PROBLEM DETAILS. From the records below, transcribe only the lines running from the one with "Task: Open the Инфо menu" through the one with "Image resolution: width=997". Keep both of those end lines.

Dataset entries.
*** Block opens ***

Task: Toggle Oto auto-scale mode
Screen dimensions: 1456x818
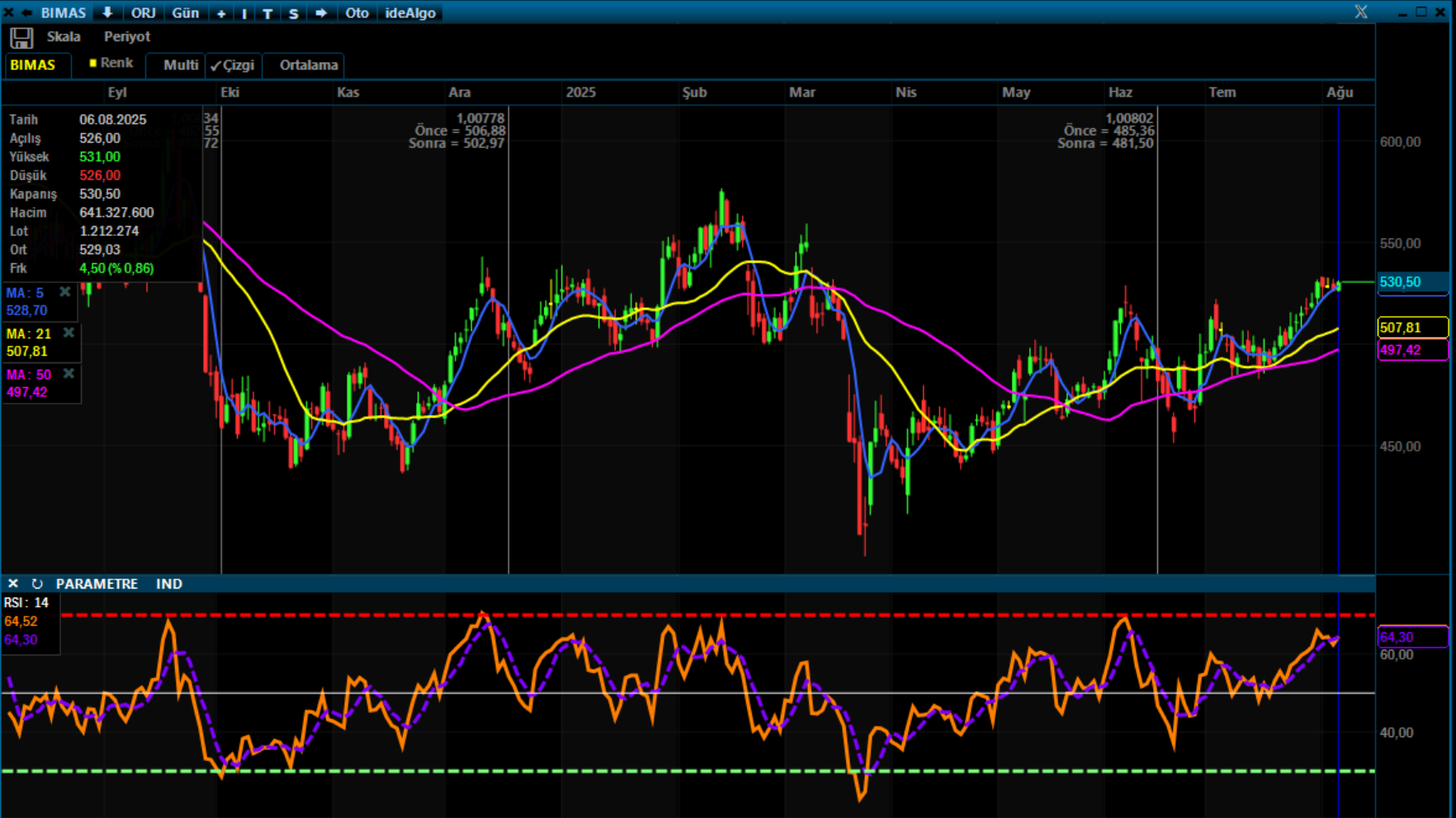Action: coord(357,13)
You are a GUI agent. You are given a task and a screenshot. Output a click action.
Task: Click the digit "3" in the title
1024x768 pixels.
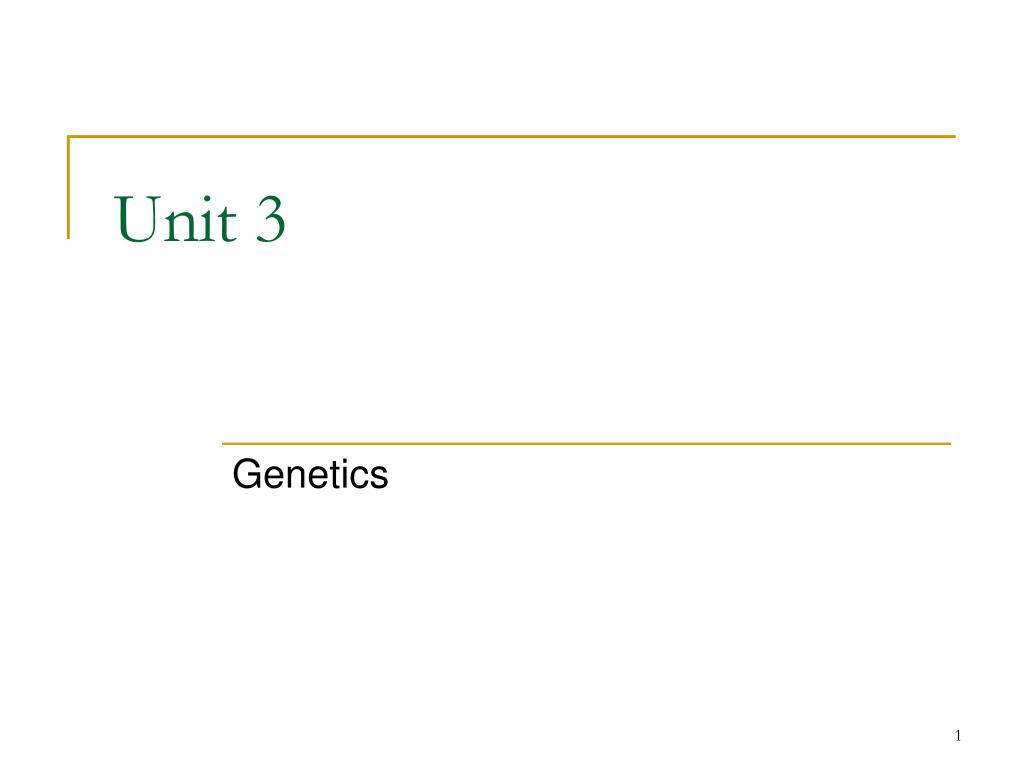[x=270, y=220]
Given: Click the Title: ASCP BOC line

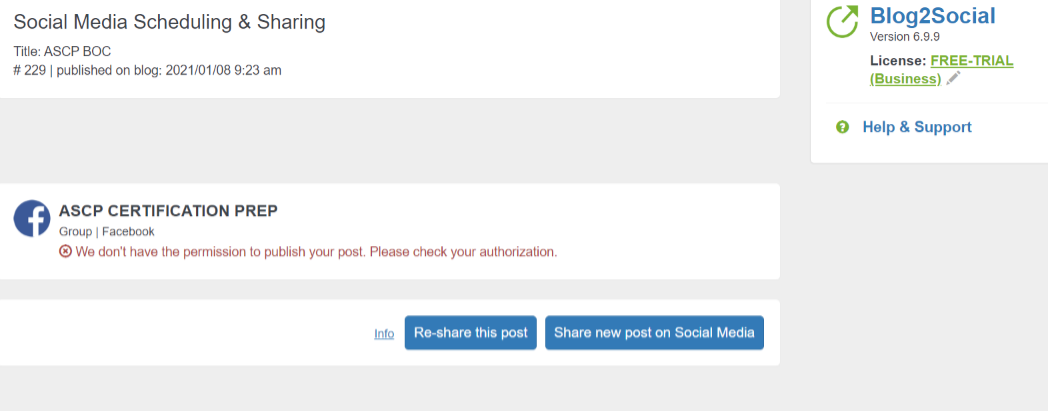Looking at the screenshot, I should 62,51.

*** Block closes ***
*** Block opens ***

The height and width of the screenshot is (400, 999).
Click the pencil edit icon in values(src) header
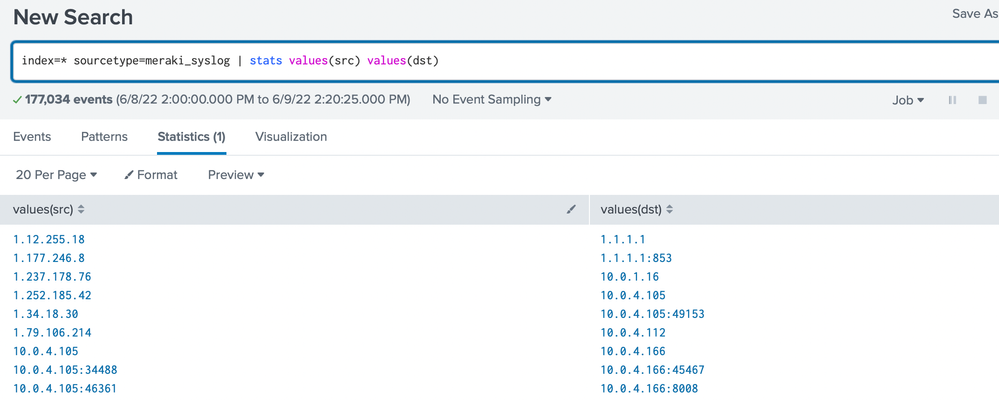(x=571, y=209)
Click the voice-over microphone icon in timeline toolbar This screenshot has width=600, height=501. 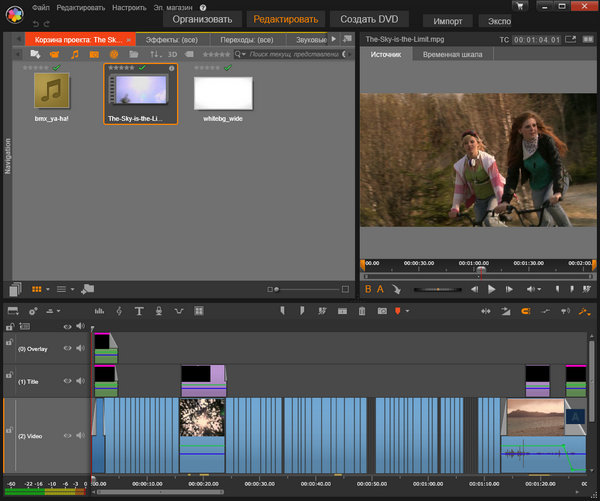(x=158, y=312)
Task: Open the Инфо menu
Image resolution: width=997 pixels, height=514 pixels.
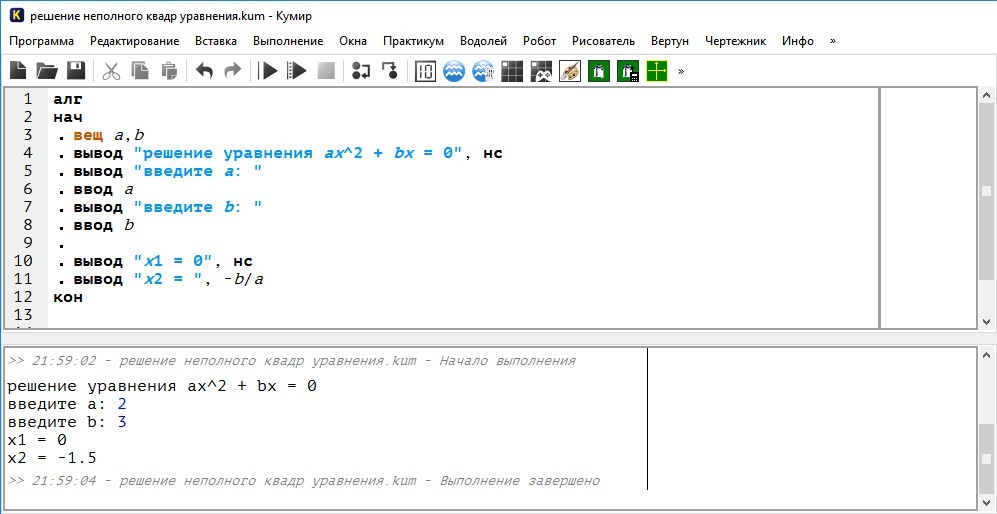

*** Block closes ***

ANSWER.
Task: Open the Инфо menu
Image resolution: width=997 pixels, height=514 pixels.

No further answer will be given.